## Data supplied:

- - -

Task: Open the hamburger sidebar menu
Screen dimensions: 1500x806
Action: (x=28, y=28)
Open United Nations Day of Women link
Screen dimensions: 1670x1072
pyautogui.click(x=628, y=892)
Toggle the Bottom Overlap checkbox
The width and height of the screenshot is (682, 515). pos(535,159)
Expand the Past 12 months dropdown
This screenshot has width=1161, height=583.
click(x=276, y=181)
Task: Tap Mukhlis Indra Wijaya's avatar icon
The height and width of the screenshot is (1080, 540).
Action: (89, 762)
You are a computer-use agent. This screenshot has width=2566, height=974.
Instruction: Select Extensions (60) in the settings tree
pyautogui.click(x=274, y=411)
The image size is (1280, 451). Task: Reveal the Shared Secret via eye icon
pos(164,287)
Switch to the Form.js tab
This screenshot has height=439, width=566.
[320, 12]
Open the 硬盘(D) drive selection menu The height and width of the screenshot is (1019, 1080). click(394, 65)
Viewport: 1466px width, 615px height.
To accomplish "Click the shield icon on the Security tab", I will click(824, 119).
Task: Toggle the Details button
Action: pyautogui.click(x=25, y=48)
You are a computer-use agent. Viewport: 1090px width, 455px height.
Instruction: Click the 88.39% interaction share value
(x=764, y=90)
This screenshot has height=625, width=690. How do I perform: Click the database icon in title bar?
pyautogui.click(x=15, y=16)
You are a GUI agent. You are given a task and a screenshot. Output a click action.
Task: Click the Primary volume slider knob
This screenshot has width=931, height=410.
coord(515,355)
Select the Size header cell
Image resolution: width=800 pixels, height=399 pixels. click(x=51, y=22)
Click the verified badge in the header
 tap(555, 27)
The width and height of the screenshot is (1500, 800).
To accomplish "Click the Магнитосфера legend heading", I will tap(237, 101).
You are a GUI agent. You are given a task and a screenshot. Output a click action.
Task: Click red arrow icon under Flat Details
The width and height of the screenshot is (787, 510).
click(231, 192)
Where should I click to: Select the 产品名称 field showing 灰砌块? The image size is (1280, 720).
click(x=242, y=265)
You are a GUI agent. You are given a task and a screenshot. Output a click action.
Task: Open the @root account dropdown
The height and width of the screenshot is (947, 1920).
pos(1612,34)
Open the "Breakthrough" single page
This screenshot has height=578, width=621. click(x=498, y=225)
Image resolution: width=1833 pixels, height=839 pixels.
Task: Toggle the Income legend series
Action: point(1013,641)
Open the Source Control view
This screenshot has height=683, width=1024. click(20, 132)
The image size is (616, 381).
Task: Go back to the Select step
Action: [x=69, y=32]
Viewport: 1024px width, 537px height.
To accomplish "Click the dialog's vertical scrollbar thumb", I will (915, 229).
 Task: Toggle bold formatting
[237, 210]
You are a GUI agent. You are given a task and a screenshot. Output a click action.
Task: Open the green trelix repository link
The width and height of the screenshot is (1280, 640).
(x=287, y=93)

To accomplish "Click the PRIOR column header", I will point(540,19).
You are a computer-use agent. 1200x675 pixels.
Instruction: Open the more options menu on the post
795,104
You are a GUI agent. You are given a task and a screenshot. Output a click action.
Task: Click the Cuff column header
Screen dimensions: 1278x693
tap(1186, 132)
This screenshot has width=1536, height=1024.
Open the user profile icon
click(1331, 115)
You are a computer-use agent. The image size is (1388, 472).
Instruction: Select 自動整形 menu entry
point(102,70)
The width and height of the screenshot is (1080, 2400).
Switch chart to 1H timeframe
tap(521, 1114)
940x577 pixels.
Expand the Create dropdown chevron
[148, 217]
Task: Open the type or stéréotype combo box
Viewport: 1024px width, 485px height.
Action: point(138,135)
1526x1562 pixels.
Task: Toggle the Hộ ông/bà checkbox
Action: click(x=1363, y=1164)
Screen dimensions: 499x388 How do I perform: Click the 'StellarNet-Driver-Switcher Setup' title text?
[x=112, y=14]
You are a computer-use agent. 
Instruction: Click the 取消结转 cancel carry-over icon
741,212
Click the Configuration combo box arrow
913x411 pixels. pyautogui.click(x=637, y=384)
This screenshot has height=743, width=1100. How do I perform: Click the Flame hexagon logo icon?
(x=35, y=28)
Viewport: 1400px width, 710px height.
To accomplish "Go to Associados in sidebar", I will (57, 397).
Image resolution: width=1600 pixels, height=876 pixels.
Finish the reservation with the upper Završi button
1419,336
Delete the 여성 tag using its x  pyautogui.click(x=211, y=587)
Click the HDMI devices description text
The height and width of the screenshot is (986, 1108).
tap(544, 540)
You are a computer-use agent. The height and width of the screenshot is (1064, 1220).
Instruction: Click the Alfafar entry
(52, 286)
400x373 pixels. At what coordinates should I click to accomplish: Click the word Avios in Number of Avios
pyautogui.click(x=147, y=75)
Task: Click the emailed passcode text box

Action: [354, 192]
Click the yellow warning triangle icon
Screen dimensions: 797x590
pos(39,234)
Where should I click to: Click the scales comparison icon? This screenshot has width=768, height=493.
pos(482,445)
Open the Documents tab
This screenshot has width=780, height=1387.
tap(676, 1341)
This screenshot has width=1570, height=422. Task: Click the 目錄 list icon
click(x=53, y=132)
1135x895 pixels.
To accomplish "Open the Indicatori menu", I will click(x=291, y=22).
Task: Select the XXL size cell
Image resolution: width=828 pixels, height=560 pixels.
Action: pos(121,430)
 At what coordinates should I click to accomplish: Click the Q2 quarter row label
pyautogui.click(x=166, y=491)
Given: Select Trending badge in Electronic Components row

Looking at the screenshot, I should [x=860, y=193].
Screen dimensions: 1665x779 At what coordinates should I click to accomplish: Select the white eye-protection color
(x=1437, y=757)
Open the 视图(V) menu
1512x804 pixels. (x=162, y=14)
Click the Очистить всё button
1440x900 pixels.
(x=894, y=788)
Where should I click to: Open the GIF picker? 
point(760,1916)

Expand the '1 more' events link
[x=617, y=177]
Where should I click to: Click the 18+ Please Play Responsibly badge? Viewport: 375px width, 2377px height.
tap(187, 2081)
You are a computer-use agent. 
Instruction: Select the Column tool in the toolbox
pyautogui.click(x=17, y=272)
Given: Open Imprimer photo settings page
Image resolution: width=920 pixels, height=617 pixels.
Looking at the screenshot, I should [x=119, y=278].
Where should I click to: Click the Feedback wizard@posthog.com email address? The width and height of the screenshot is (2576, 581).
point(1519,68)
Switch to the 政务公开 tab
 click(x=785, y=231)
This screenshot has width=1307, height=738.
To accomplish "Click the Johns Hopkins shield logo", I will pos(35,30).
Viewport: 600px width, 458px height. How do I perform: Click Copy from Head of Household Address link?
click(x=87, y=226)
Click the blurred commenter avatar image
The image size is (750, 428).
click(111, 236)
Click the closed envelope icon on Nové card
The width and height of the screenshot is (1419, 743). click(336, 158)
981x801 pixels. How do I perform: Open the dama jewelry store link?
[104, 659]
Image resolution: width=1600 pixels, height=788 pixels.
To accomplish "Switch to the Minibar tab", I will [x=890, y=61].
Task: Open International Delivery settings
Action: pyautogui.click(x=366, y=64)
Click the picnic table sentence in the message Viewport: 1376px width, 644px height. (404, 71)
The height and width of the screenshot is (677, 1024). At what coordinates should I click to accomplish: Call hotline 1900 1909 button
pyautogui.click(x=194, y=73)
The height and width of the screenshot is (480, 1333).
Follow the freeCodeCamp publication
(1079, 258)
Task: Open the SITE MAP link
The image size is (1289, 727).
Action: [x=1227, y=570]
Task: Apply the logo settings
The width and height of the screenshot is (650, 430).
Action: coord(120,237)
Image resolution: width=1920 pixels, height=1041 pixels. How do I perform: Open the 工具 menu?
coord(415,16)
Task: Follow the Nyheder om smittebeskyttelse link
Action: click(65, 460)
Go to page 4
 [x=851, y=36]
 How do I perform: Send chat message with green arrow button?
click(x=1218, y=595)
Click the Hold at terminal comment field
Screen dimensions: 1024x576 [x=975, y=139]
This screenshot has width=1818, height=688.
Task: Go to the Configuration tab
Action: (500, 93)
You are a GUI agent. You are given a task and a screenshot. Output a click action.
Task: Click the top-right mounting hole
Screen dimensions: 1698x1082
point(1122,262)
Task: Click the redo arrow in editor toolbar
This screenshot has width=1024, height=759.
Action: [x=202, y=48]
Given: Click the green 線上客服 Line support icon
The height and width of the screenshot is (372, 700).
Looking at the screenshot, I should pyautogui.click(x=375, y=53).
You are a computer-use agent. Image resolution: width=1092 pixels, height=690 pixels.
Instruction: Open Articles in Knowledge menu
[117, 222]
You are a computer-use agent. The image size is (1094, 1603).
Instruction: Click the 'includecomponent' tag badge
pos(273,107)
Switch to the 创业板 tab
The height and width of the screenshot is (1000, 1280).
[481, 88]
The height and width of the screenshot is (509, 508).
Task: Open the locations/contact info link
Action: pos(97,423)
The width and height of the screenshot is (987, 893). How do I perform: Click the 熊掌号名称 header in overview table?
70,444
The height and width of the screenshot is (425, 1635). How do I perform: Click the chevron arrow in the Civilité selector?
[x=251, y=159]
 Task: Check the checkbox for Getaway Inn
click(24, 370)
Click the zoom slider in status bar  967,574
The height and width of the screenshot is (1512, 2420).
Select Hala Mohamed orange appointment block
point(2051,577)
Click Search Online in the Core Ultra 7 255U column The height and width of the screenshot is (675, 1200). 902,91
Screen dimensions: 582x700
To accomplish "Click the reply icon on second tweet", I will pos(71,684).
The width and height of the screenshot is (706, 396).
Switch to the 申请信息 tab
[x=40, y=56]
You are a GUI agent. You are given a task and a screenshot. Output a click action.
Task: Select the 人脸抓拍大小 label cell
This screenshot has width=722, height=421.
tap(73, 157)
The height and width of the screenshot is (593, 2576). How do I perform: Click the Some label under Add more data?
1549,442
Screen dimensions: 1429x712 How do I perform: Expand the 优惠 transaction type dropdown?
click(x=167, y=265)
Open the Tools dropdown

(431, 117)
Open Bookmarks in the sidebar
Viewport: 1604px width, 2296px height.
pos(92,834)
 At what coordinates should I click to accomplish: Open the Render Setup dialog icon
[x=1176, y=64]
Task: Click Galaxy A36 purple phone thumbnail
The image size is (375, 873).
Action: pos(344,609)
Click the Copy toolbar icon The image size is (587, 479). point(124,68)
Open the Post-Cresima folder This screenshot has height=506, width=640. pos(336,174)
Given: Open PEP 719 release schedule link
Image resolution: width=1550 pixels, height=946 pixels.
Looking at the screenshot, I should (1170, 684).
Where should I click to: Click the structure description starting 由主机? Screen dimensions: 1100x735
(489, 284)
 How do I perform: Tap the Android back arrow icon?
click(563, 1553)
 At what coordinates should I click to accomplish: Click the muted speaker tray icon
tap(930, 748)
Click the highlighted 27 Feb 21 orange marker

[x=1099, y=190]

- - -

## Assignment:
Among the records above, extract exactly the lines from the line with "This screenshot has width=1536, height=1024." to the line with "The width and height of the screenshot is (1080, 2400).", both lines included, and leave out the rest.

## Written solution:
This screenshot has width=1536, height=1024.
Open the user profile icon
click(1331, 115)
You are a computer-use agent. The image size is (1388, 472).
Instruction: Select 自動整形 menu entry
point(102,70)
The width and height of the screenshot is (1080, 2400).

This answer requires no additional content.